Your output must match the data word for word, with every line included.

(Extracted data entries)
"""

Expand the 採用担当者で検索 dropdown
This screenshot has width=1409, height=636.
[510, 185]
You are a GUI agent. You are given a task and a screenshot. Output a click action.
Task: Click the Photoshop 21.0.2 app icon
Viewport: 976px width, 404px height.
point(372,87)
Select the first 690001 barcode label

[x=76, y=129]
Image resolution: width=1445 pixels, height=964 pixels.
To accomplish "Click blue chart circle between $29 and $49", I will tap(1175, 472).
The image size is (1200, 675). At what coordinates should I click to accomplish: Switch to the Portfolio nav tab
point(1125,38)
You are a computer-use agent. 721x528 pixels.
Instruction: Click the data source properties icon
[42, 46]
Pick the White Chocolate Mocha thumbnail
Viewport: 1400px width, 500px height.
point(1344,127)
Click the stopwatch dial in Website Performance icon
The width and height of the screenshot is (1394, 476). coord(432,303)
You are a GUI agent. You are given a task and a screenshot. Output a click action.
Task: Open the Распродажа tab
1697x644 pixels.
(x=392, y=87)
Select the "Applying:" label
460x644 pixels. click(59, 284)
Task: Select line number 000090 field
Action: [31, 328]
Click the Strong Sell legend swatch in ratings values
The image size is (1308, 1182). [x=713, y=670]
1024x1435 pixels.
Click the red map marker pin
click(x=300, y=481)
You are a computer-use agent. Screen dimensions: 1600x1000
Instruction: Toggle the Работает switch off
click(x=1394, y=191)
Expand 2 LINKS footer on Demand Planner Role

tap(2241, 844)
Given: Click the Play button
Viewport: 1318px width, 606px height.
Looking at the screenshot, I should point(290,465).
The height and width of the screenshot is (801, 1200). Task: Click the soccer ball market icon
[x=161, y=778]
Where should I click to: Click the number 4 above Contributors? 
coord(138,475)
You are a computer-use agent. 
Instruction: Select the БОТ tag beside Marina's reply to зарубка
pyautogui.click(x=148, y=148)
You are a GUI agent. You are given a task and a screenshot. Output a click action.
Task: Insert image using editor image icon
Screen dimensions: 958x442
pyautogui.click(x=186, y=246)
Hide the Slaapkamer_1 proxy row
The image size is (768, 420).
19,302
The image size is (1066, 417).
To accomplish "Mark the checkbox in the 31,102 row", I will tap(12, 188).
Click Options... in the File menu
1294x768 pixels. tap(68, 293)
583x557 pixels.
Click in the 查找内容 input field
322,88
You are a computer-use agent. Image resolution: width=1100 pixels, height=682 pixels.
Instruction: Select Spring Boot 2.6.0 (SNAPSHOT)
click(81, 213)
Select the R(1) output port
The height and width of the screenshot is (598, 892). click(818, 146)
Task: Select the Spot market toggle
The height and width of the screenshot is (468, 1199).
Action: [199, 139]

"""

▶ Solution:
Expand the 採用担当者で検索 dropdown
This screenshot has width=1409, height=636.
[510, 185]
You are a GUI agent. You are given a task and a screenshot. Output a click action.
Task: Click the Photoshop 21.0.2 app icon
Viewport: 976px width, 404px height.
point(372,87)
Select the first 690001 barcode label

[x=76, y=129]
Image resolution: width=1445 pixels, height=964 pixels.
To accomplish "Click blue chart circle between $29 and $49", I will tap(1175, 472).
The image size is (1200, 675). At what coordinates should I click to accomplish: Switch to the Portfolio nav tab
point(1125,38)
You are a computer-use agent. 721x528 pixels.
Instruction: Click the data source properties icon
[42, 46]
Pick the White Chocolate Mocha thumbnail
Viewport: 1400px width, 500px height.
point(1344,127)
Click the stopwatch dial in Website Performance icon
The width and height of the screenshot is (1394, 476). coord(432,303)
You are a GUI agent. You are given a task and a screenshot. Output a click action.
Task: Open the Распродажа tab
1697x644 pixels.
(x=392, y=87)
Select the "Applying:" label
460x644 pixels. click(59, 284)
Task: Select line number 000090 field
Action: [31, 328]
Click the Strong Sell legend swatch in ratings values
The image size is (1308, 1182). [x=713, y=670]
1024x1435 pixels.
Click the red map marker pin
click(x=300, y=481)
You are a computer-use agent. Screen dimensions: 1600x1000
Instruction: Toggle the Работает switch off
click(x=1394, y=191)
Expand 2 LINKS footer on Demand Planner Role

tap(2241, 844)
Given: Click the Play button
Viewport: 1318px width, 606px height.
Looking at the screenshot, I should point(290,465).
The height and width of the screenshot is (801, 1200). Task: Click the soccer ball market icon
[x=161, y=778]
Where should I click to: Click the number 4 above Contributors? 
coord(138,475)
You are a computer-use agent. 
Instruction: Select the БОТ tag beside Marina's reply to зарубка
pyautogui.click(x=148, y=148)
You are a GUI agent. You are given a task and a screenshot. Output a click action.
Task: Insert image using editor image icon
Screen dimensions: 958x442
pyautogui.click(x=186, y=246)
Hide the Slaapkamer_1 proxy row
The image size is (768, 420).
19,302
The image size is (1066, 417).
To accomplish "Mark the checkbox in the 31,102 row", I will tap(12, 188).
Click Options... in the File menu
1294x768 pixels. tap(68, 293)
583x557 pixels.
Click in the 查找内容 input field
322,88
You are a computer-use agent. Image resolution: width=1100 pixels, height=682 pixels.
Instruction: Select Spring Boot 2.6.0 (SNAPSHOT)
click(81, 213)
Select the R(1) output port
The height and width of the screenshot is (598, 892). click(818, 146)
Task: Select the Spot market toggle
The height and width of the screenshot is (468, 1199).
Action: [199, 139]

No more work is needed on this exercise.